TASK ITEM
Your answer is to be every line of the material that includes the string "agent".

[Opening SUPPLIED INFORMATION section]

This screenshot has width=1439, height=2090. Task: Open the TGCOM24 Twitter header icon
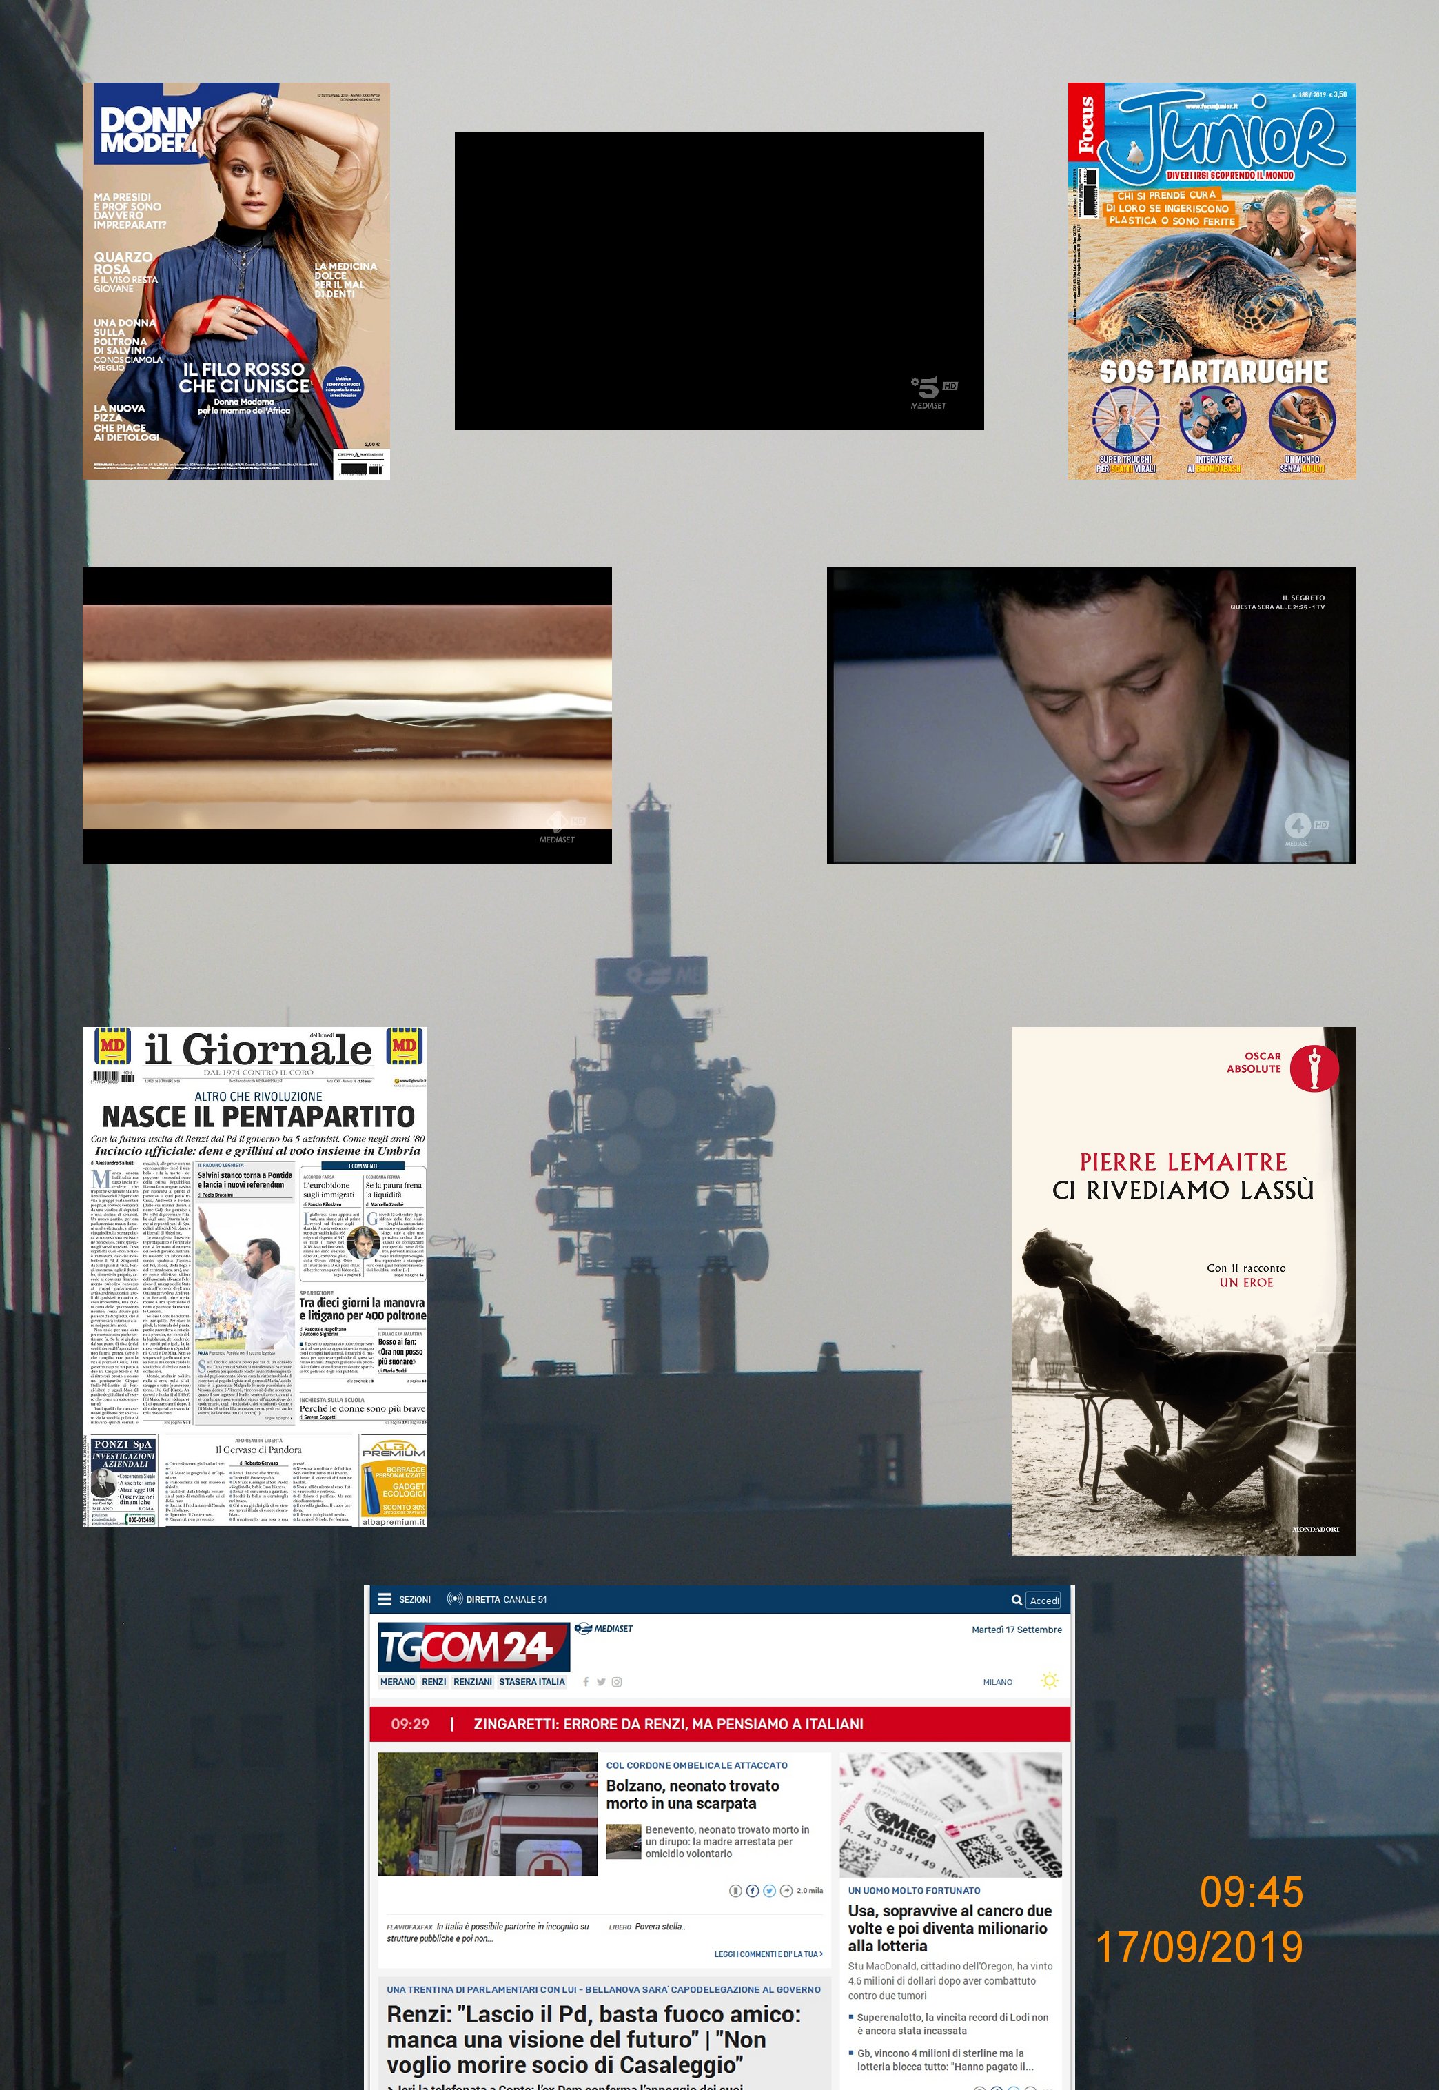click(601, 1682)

[Closing SUPPLIED INFORMATION section]
[Opening SUPPLIED INFORMATION section]

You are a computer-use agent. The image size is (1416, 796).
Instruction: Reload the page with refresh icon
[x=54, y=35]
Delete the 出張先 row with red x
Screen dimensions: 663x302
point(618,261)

[Closing SUPPLIED INFORMATION section]
[Opening SUPPLIED INFORMATION section]

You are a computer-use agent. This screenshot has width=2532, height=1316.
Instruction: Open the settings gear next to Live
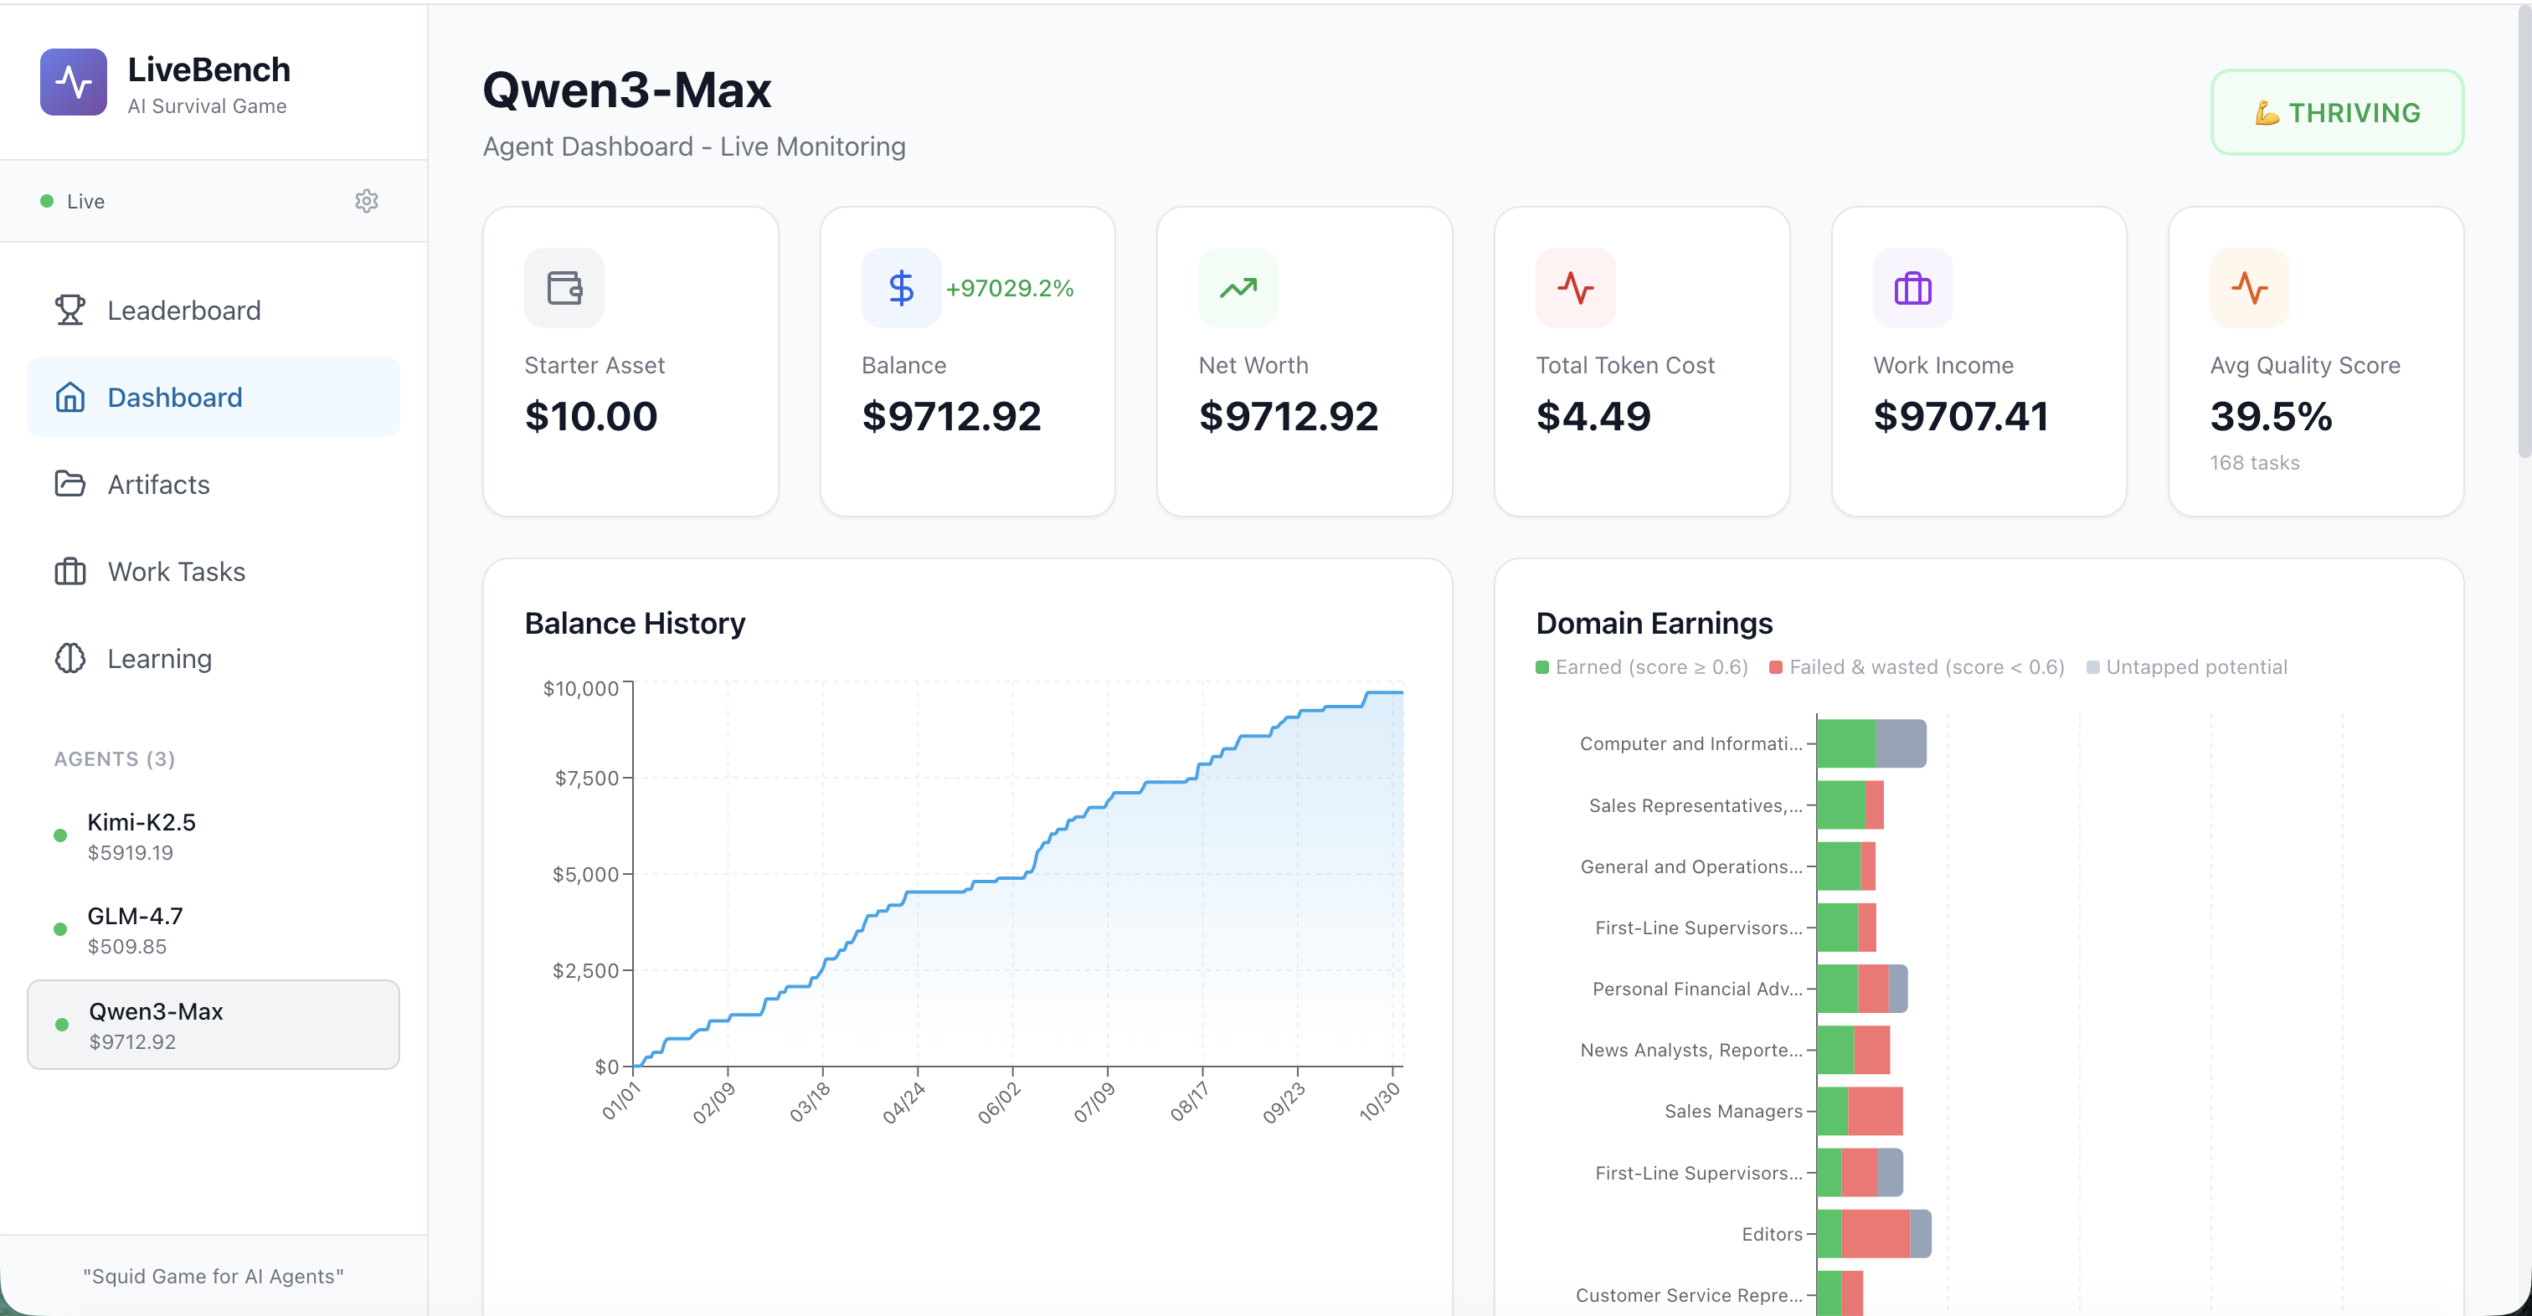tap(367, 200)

[Closing SUPPLIED INFORMATION section]

REPLY
You are a computer-use agent. The image size is (1416, 796).
You are a computer-use agent. This screenshot has width=2532, height=1316.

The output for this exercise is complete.